Re: Log a sample of transactions

From: Masahiko Sawada <sawada(dot)mshk(at)gmail(dot)com>
To: Adrien NAYRAT <adrien(dot)nayrat(at)anayrat(dot)info>
Cc: Andres Freund <andres(at)anarazel(dot)de>, "Kuroda, Hayato" <kuroda(dot)hayato(at)jp(dot)fujitsu(dot)com>, "pgsql-hackers(at)lists(dot)postgresql(dot)org" <pgsql-hackers(at)lists(dot)postgresql(dot)org>
Subject: Re: Log a sample of transactions
Date: 2019-03-28 02:18:48
Message-ID: CAD21AoASTErA0LShc=ozwWrfuTVU6=9_QZDYCK_Smti+ZU4N1Q@mail.gmail.com
Views: Raw Message | Whole Thread | Download mbox | Resend email
Thread:
Lists: pgsql-hackers

Thank you for updating the patch!

Given task 1
Repeat the part of the mailing-list message starting at "From: Masahiko Sawada" and ending at "updating the patch!".
The records that come next have no connection to the mailing-list message above.

Collected data entries
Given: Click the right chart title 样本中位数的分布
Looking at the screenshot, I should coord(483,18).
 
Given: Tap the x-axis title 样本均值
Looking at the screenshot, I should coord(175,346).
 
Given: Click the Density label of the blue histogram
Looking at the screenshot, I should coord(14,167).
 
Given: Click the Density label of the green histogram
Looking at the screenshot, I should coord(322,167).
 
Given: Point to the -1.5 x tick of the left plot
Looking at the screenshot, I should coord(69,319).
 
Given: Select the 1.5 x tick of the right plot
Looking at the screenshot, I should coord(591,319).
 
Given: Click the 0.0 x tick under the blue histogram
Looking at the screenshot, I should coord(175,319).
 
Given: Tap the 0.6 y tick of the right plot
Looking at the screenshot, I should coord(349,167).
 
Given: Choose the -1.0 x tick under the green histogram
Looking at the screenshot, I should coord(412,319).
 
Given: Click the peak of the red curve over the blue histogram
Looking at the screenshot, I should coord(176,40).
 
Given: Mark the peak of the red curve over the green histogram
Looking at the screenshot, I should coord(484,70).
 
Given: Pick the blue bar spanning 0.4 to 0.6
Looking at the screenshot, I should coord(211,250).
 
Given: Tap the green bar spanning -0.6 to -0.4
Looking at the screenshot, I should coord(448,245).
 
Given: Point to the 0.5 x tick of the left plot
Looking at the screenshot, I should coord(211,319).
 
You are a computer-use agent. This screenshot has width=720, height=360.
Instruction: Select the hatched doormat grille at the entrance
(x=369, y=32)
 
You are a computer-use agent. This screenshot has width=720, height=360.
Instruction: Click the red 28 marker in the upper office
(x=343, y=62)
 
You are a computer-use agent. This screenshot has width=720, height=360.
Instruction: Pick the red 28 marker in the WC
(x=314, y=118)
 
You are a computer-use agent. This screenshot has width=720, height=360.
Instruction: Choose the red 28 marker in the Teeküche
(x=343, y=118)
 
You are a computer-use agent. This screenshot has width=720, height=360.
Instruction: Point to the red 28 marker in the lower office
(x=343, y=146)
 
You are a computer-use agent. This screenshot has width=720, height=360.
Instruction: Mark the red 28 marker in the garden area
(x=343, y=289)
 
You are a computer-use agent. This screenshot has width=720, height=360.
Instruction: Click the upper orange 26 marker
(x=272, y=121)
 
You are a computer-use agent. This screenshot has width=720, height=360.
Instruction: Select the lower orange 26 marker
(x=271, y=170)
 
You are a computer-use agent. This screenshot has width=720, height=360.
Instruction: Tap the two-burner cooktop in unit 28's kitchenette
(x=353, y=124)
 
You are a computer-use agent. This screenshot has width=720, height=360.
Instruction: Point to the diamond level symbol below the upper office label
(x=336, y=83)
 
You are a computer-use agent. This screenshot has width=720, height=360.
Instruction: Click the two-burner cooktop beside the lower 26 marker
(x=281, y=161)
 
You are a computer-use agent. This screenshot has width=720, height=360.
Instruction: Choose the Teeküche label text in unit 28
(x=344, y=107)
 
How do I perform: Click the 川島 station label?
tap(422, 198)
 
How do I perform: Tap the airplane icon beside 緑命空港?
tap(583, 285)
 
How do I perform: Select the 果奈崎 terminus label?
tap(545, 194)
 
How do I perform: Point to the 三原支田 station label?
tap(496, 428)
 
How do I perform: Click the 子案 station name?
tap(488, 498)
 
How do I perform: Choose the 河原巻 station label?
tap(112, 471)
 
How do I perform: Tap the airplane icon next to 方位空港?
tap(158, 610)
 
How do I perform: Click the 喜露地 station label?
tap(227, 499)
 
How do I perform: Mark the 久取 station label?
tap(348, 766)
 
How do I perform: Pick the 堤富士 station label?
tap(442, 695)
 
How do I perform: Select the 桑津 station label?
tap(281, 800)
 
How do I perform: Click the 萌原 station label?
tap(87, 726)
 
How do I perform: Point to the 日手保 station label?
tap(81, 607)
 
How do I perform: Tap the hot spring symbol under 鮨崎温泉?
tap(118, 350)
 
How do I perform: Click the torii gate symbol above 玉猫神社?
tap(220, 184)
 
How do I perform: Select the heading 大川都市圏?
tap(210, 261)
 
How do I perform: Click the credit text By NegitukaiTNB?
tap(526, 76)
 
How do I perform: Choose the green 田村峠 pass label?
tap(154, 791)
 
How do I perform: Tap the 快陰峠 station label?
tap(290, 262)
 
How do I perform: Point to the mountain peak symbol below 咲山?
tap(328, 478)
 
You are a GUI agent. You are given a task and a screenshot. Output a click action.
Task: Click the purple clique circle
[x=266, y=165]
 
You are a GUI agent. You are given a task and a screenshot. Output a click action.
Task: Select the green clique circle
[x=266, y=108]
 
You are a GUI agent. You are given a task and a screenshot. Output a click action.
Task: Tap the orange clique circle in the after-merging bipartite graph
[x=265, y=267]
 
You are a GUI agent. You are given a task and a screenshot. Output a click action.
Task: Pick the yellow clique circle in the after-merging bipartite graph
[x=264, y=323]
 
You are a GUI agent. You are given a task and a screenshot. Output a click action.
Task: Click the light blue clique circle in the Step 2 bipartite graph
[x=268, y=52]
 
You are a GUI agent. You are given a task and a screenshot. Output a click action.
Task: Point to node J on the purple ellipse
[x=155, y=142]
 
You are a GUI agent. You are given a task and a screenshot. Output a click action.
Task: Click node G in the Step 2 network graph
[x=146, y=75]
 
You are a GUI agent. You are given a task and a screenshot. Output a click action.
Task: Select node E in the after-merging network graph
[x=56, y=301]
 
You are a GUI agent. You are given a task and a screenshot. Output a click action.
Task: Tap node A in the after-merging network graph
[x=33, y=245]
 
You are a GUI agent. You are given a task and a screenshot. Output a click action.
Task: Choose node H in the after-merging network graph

Given task 2
Express the records as a Markdown table with the columns Number and Record line, starting at the first line of the records and ending at the line containing "Looking at the screenshot, I should coord(322,167).". Leave out blank lines.

Correct response 1
From: Masahiko Sawada <sawada(dot)mshk(at)gmail(dot)com>
To: Adrien NAYRAT <adrien(dot)nayrat(at)anayrat(dot)info>
Cc: Andres Freund <andres(at)anarazel(dot)de>, "Kuroda, Hayato" <kuroda(dot)hayato(at)jp(dot)fujitsu(dot)com>, "pgsql-hackers(at)lists(dot)postgresql(dot)org" <pgsql-hackers(at)lists(dot)postgresql(dot)org>
Subject: Re: Log a sample of transactions
Date: 2019-03-28 02:18:48
Message-ID: CAD21AoASTErA0LShc=ozwWrfuTVU6=9_QZDYCK_Smti+ZU4N1Q@mail.gmail.com
Views: Raw Message | Whole Thread | Download mbox | Resend email
Thread:
Lists: pgsql-hackers

Thank you for updating the patch!

Correct response 2
| Number | Record line |
|---|---|
| 1 | Given: Click the right chart title 样本中位数的分布 |
| 2 | Looking at the screenshot, I should coord(483,18). |
| 3 | Given: Tap the x-axis title 样本均值 |
| 4 | Looking at the screenshot, I should coord(175,346). |
| 5 | Given: Click the Density label of the blue histogram |
| 6 | Looking at the screenshot, I should coord(14,167). |
| 7 | Given: Click the Density label of the green histogram |
| 8 | Looking at the screenshot, I should coord(322,167). |